─── Raw data ───

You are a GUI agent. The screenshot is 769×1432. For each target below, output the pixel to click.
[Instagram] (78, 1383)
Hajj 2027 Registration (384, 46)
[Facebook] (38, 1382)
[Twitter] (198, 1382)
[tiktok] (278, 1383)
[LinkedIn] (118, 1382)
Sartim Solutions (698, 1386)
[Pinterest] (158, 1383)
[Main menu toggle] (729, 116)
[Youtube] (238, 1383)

───
─── Raw data ───

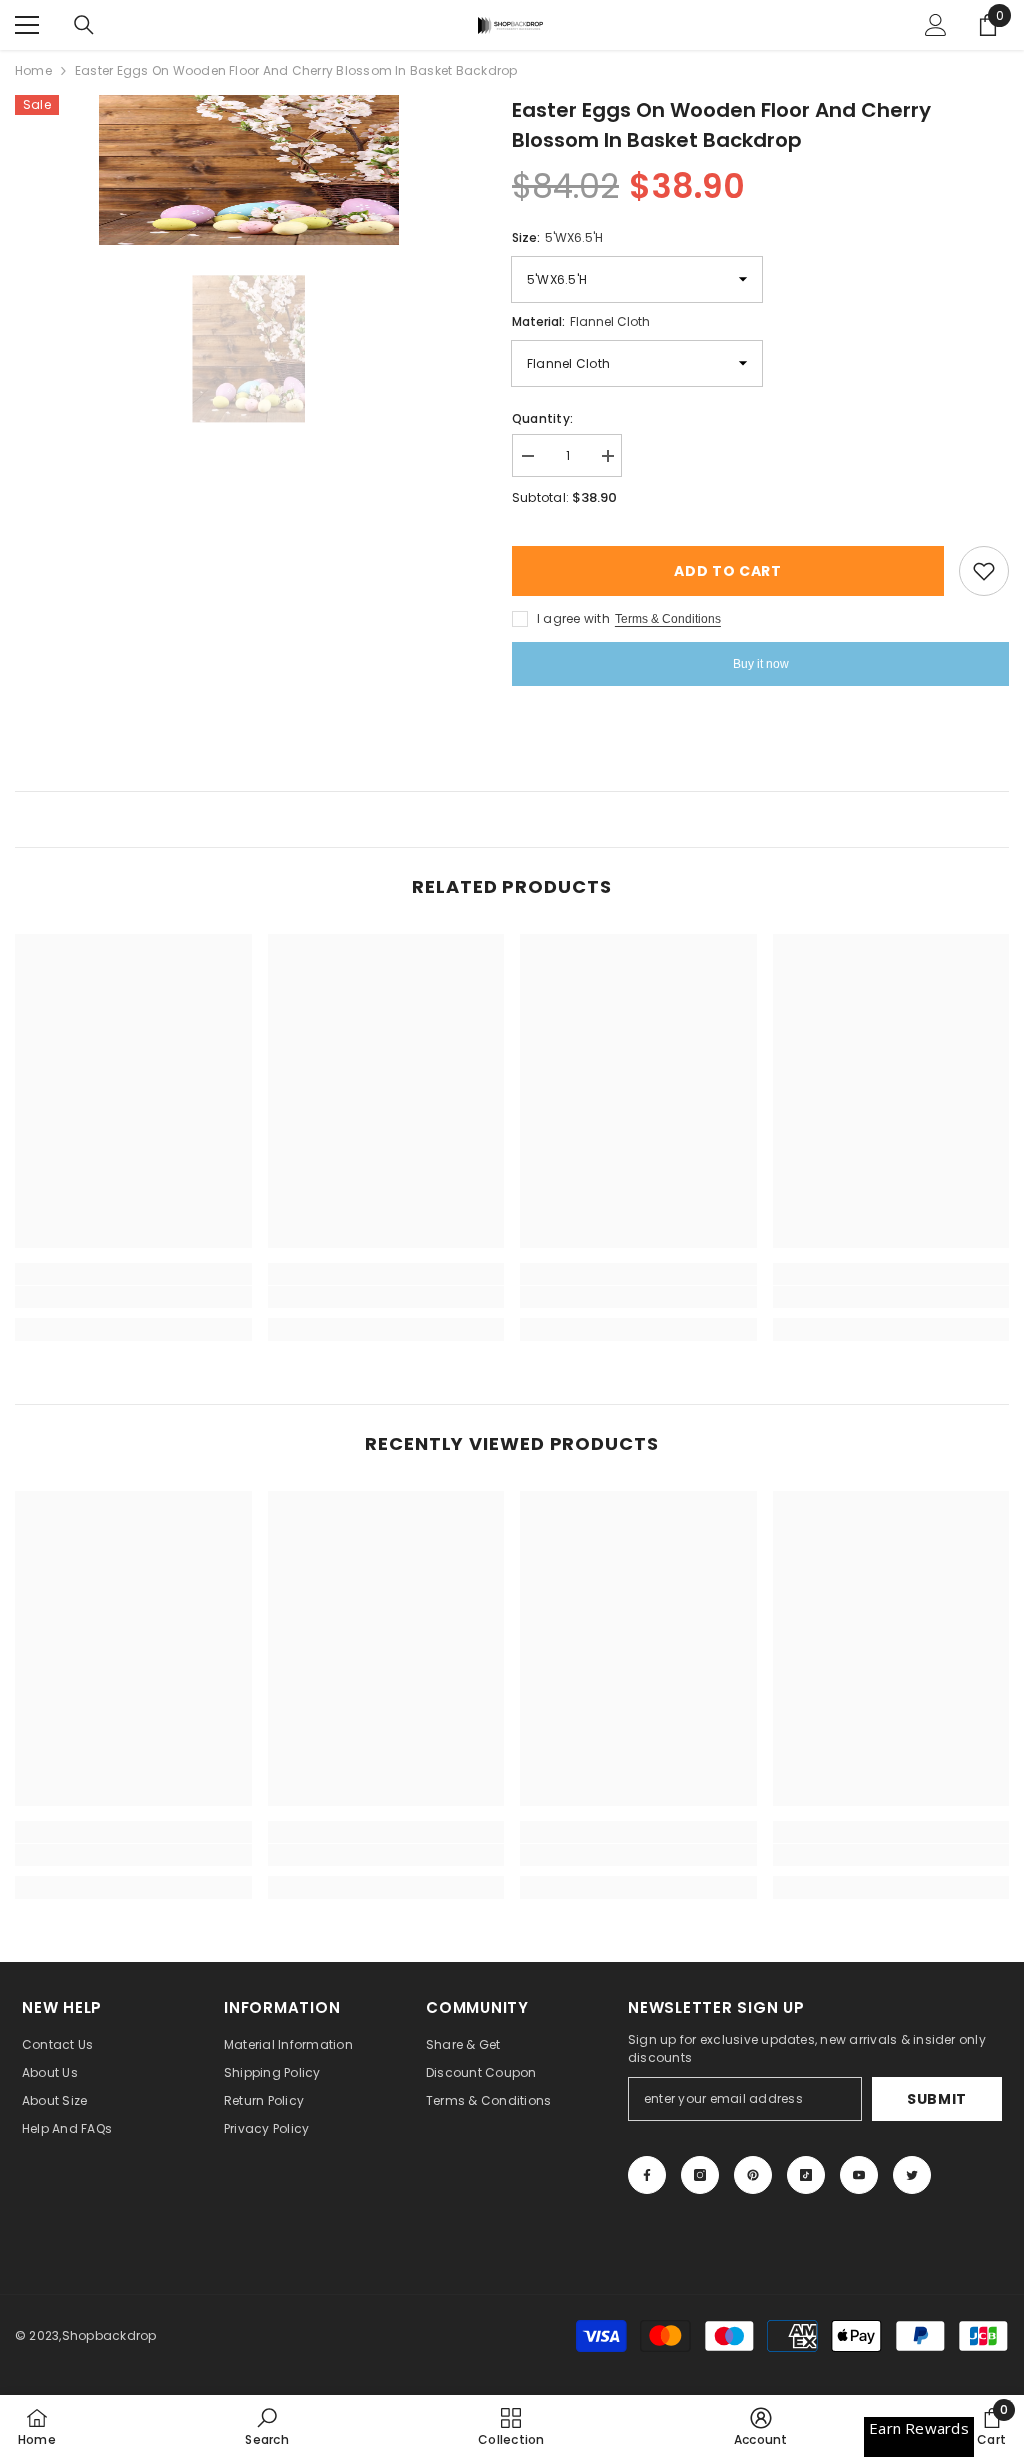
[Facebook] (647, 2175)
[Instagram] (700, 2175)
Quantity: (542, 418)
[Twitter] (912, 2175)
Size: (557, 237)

───

What the task requires: Out of the data above, set down the lines from the one with "You are a GUI" to the one with "[Youtube] (238, 1383)", both included, exactly as written and with no additions.

Output of the task:
You are a GUI agent. The screenshot is 769×1432. For each target below, output the pixel to click.
[Instagram] (78, 1383)
Hajj 2027 Registration (384, 46)
[Facebook] (38, 1382)
[Twitter] (198, 1382)
[tiktok] (278, 1383)
[LinkedIn] (118, 1382)
Sartim Solutions (698, 1386)
[Pinterest] (158, 1383)
[Main menu toggle] (729, 116)
[Youtube] (238, 1383)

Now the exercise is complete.